In the first two games, you can see a more aggressive forecheck in the offensive zone, more physicality from the forwards on opposing defensemen and a willingness to slow the game down in order to neutralize the opponent’s speed.
Against Tampa, the games were slogs, which is similar to what Boston wants to do when playing on their terms.
It’s not all that dissimilar from what the Florida Panthers looked like a season ago, though the path to those results is different, although they’re still underwater from an expected goals perspective because the chances they do give up are good ones.
On the whole, they’re still a bit too loose defensively, which could be partially due to bad habits from previous seasons, and they’re still not generating a ton 5v5 with only two goals as of game two, likely because many of their shot choices are still coming from non-dangerous areas, and perhaps due to the focus on defensive structures in training camp.
One of the more notable changes to the Panthers’ play is their breakout. No longer is the team relying on their defense to rush the puck out of the defensive zone.
Quick passes are being used to establish speed from the blue line in, and that’s now being done by the forwards, which is leading to fewer turnovers in transition.
The pace of play is slower, but considering how the Panthers gave up so many goals last year, the sacrifice is worth it in the short term to help fix some of the defensive issues.
Point shots have also decreased in volume, which is another positive sign, though they could still serve to cycle more in the offensive zone.
In terms of new signings, Sergei Bobrovsky has already proved his worth with some truly amazing saves in both games against the Lightning, though he has given up seven goals in the first two and some of the goals were not the best.

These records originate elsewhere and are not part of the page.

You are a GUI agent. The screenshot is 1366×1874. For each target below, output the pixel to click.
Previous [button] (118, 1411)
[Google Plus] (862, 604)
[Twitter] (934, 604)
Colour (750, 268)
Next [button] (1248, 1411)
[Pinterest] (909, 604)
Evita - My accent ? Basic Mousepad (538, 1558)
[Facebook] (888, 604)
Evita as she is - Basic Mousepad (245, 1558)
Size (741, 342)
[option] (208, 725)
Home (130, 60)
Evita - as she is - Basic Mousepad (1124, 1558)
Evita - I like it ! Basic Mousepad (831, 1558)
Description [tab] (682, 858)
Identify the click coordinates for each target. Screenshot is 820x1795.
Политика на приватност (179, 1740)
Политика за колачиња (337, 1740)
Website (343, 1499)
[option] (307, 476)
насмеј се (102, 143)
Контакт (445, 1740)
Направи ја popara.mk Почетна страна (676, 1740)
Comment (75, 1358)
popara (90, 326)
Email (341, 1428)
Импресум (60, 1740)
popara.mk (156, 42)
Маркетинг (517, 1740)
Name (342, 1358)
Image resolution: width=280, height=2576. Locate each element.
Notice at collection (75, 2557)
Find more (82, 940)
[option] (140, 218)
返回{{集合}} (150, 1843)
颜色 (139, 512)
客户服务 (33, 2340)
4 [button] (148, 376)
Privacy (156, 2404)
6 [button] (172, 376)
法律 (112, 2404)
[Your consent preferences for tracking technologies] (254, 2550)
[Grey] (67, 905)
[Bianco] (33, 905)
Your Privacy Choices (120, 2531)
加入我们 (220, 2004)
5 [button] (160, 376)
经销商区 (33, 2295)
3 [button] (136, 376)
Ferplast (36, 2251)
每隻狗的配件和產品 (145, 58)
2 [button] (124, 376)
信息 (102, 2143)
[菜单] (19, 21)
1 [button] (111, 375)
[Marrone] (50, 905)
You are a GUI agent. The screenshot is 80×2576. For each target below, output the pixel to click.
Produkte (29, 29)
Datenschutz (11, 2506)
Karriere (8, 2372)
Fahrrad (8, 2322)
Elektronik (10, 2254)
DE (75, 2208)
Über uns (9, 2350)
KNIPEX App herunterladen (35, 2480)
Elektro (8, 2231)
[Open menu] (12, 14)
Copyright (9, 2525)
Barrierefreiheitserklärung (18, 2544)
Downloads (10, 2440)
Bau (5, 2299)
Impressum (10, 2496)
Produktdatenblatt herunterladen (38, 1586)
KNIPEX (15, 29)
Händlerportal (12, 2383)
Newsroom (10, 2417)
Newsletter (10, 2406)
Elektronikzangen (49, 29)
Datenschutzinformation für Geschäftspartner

That’s not entirely a surprise considering how many shots the Panthers give up and where they usually give them up from, but the Cats have clearly not seen the best of Bob yet.
Anton Stralman has teamed up with MacKenzie Weegar to create a true shutdown defensive pairing, and simplifying Stralman’s tasks has worked wonders in addressing some of the problems that plagued him in Tampa last year.
Noel Acciari has been the kind of fourth-line center that Quenneville will perhaps use too often in key situations but has shown his physicality can work to grind down the opposition, and Brett Connolly hasn’t done much yet 5v5 or on the power play but tends to be streaky.
Two games against the Lightning are not necessarily indicative of what Florida will be this season since the Bolts are still a top-three team in the league, but most of what we’ve seen is an extension of what the Panthers were last season with better goaltending.
That probably won’t cut it over an 82-game season especially since outperforming their expected goals as they have is not a formula for success.
But the building blocks in terms of structure, phases of play and principles are not going to be established over two games, and the difference in having Sergei Bobrovsky versus last year’s rotating cast of Reimer, Luongo, and Hutchinson at this point in the season is noticeable, and that is worth something in terms of team confidence.
Joel Quenneville’s stamp is not fully imprinted on his new team yet, but positive signs are emerging.
While the Panthers don’t look too different than last year, it has taken them 10 fewer games to pick up their first regulation win than last year.
If they can get results while their play is not 100% right, that will be a huge difference when it matters most, since that hasn’t happened in recent years.
If the steady improvement continues, the Florida Panthers could be on to something.